This brief summarizes describes how a report by the Countdown collaboration in Pakistan was used to build consensus around key priorities and generate change in policy and programs. Content of the brief is reprinted below:
Development of the report
Pakistan does not have an annual review of progress and performance mechanism for the health sector. A major event, however, is the annual national public health conference organized by the Health Services Academy (HSA), a parastatal institution working closely with the Ministry of Health. The HSA Director-General decided that it would be important to inform the annual conferences with thorough reviews of progress on critical topics and reproductive, maternal, newborn, child and adolescent health (RMNCAH) was selected as the first.
The Countdown to 2030 collaboration in Pakistan formed a technical team to summarize the current situation using all relevant data sources. The team included RMNCAH focal point from the Ministry of National Health Services, Regulation and Coordination, Health Strategy and Policy Implementation Unit (HSPIU) experts and technical focal points from the development partners, HSA, University of Manitoba and the Hospital for Sick Children in Canada. The formation and inclusion in the group was a simple process of engaging on virtual calls and e-mails, gradually recruiting additional people who were working to improve RMNCAH.
The key questions posed at the review of the first draft was “Are the findings of this report sufficient to mobilize debate and action?” and “Should this be a forward-looking or a backward-looking report?” The desire to inspire action through the report motivated the team to re-think presentation of important findings, balancing achievements with gaps and adding a forward-looking Lives Saved Tool (LiST) analysis to highlight the potential impact of the research uptake.
Strategic Dissemination of Findings
The conference was postponed because of the COVID-19 pandemic. Although the report was ready by end of November 2020, the team delayed releasing it until the health minister was available to help organize the launch. All the members of Ministry’s RMNCAH technical working group were invited, including provincial RMNCAH focal points and NGO partners. This allowed a high level of participation from the health ministry and a media presence at the launch.
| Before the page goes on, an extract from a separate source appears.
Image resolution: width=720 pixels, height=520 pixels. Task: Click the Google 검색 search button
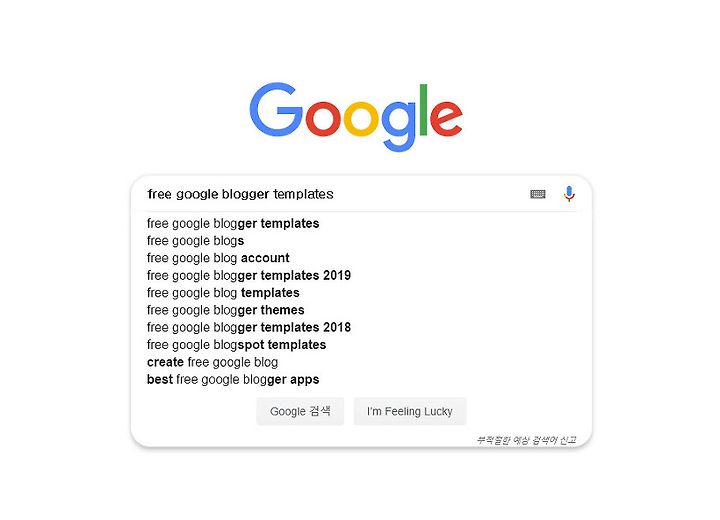pyautogui.click(x=300, y=411)
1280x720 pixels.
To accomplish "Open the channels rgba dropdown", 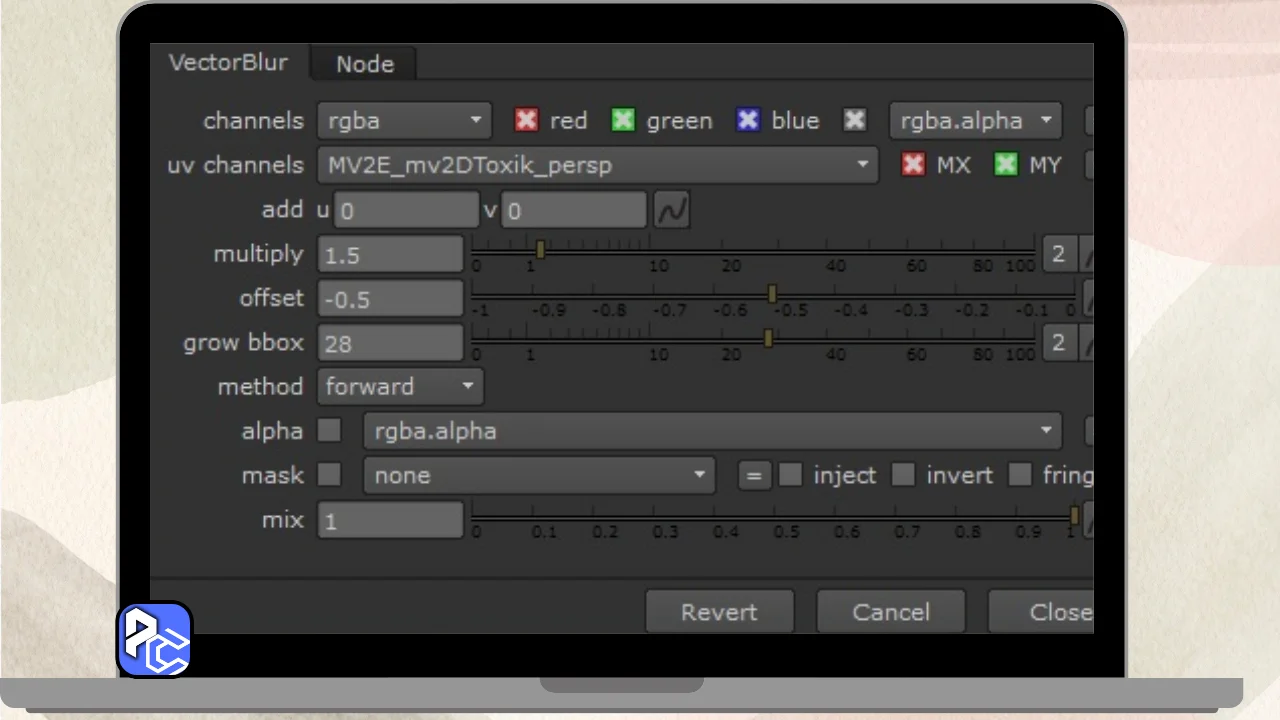I will tap(404, 121).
The report was launched in March 2021, with the Ministry of Health and Health Services Academy and Countdown collaboration partners’ logos, and disseminated on the Health Services Academy’s website, Countdown’s website and social media, through the RMNCAH Technical Working Group and at Pakistan’s Annual Public Health Conference which was attended by more than 3000 participants. The findings were subsequently included in the reproductive health teaching module of MPH programme of Health Services Academy. The Offices of Research Innovation & Commercialization, which are part of Pakistan’s Higher Education Commission, also organized discussion seminars related to the report’s content. The research team was fortunate to be a part of the formulation of Pakistan’s Universal Health Care Investment Case, being developed through the World Bank Group’s Global Financing Facility; the PHC Global Action Plan mission, and the Comprehensive Sexual and Reproductive Health and Rights guidelines. The Planning Commission of Pakistan’s Health and Population committee shared the report for inclusion into the next long-term sector plans.
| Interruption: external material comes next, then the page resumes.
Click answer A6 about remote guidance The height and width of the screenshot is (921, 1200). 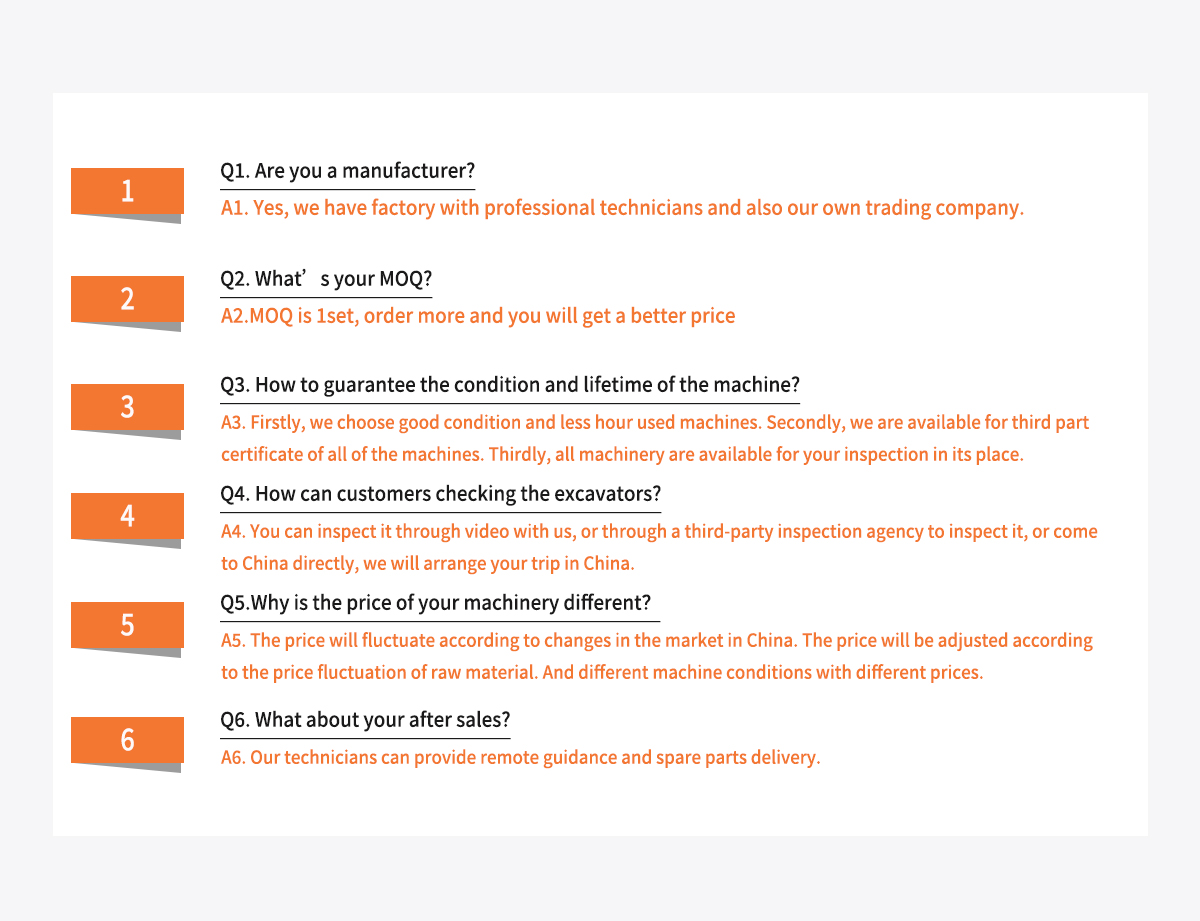(x=520, y=758)
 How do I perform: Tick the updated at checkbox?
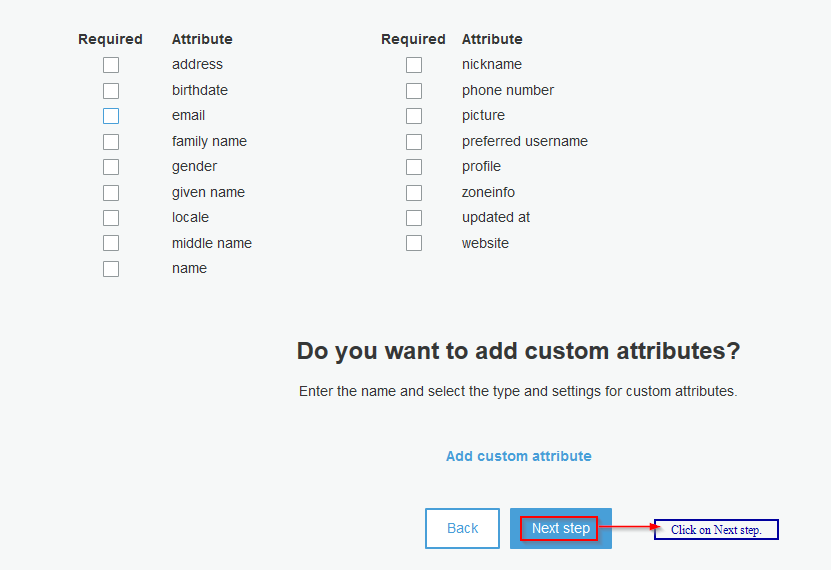[414, 218]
Initial Uptake of Report Recommendations
Although and multiple activities contribute to policy changes, the following positive changes are noted:
- Report recommendations are reflected in UHC investment case and the PHC GAP mission report, bringing greater clarity and consensus on key priorities.
- Family planning and optimal birth spacing are being given increased attention by health sector both at national and provincial levels. For example, the Ministry of National Health Services, Regulation and Coordination created a new director general technical position which is responsible both for population and health sectors.
- Areas with highlighted quality gaps have been included in the national strategy for quality of care, which is being developed in collaboration with the ministry and UNICEF.
Commodity security is gaining increased attention with focus on strengthening logistics management information system (LMIS).
- Maternal and perinatal death surveillance and response (MPDSR) activities are being scaled to more districts, and Punjab province has held a training for all districts with support of WHO.
- Newborn care signal functions have been added to emergency obstetric and neonatal care assessment recently being conducted by UNFPA. UNICEF has partnered with the Pakistan Paediatric Association to define newborn functions at each level of service delivery as well as to define staffing criteria for neonatal intensive care units.
- The gaps identified in the report are highlighted for inclusion in the sexual and reproductive health and rights guidelines, as well as the related allied training package, which are being developed by WHO and the Ministry of National Health Services, Regulation and Coordination.